# 2003 to 2012 server AD migration



## sg4tech (Mar 15, 2005)

Hi All,

I had a 2003 server as Domain Controller with 40+ users, What I need is to migrate to 2012 with existing AD users. So I have made a new 2012 server and AD users migrated in that, (just like Additional Domain Controller).

Now my problem is when I want to transfer FMSO roles, like trying to change "infrastructure Operation Master" in Active Directory Users and Computers Console, option for the new server is not there to select, only old 2003 server option is there in RID/PDC/Infrastructure.

How to Add my new server there in RID/PDC/Infrastructure. Also in MMC , Add Remove Snap in, Active Directory Schema option is not there.

Please help me migrate my 2003 to 2012 with active AD. 

Thanks 
SG


----------



## srhoades (May 15, 2003)

Did you raise the forest level and do the adprep for the domain? This is the guide I used when I did it.

http://blogs.technet.com/b/canitpro...ller-to-an-existing-windows-2003-network.aspx


----------



## sg4tech (Mar 15, 2005)

srhoades said:


> Did you raise the forest level and do the adprep for the domain? This is the guide I used when I did it.
> 
> http://blogs.technet.com/b/canitpro...ller-to-an-existing-windows-2003-network.aspx


Hi, I did changed the 2003 domain controller forest functional level to 2003 and also in 2012 domain controller forest functional showing as 2003, but in the "Active Directory Domains and Trust Console" when I am searching for "Change Active Directory Domain Controller" 2012 AD server showing "unavailable"


----------



## sg4tech (Mar 15, 2005)

sg4tech said:


> Hi, I did changed the 2003 domain controller forest functional level to 2003 and also in 2012 domain controller forest functional showing as 2003, but in the "Active Directory Domains and Trust Console" when I am searching for "Change Active Directory Domain Controller" 2012 AD server showing "unavailable"

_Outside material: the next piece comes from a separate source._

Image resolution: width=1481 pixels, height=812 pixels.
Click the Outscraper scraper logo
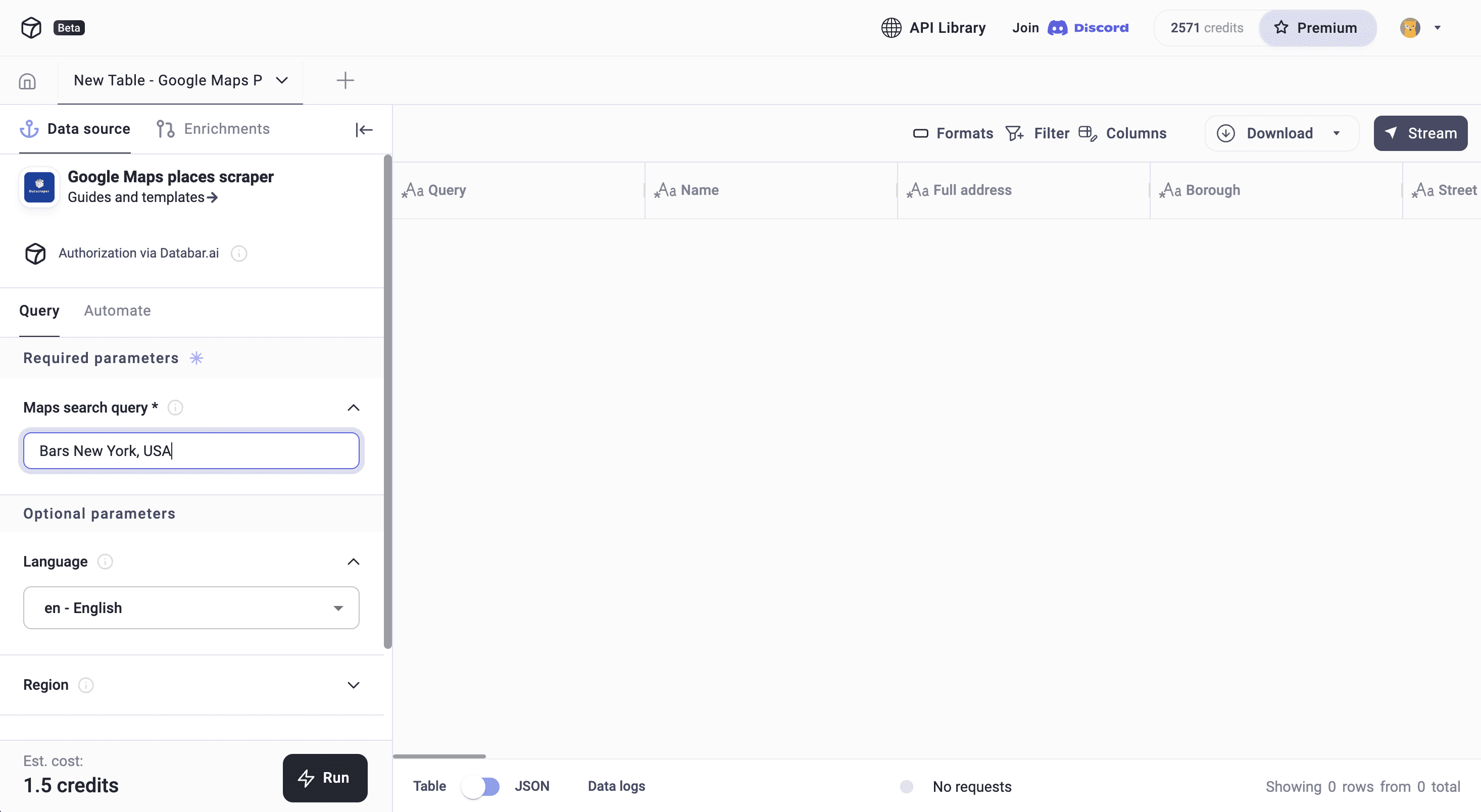(38, 187)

All the FMSO role transferred to new DC now. At this time when I am trying to test the new DC, after switching off the old DC, 
users unable to login and also in new server, no network sign appearing. dont know what to do ..


----------



## srhoades (May 15, 2003)

Did you modify whatever is handling DHCP to give out the new server as the primary DNS server?


----------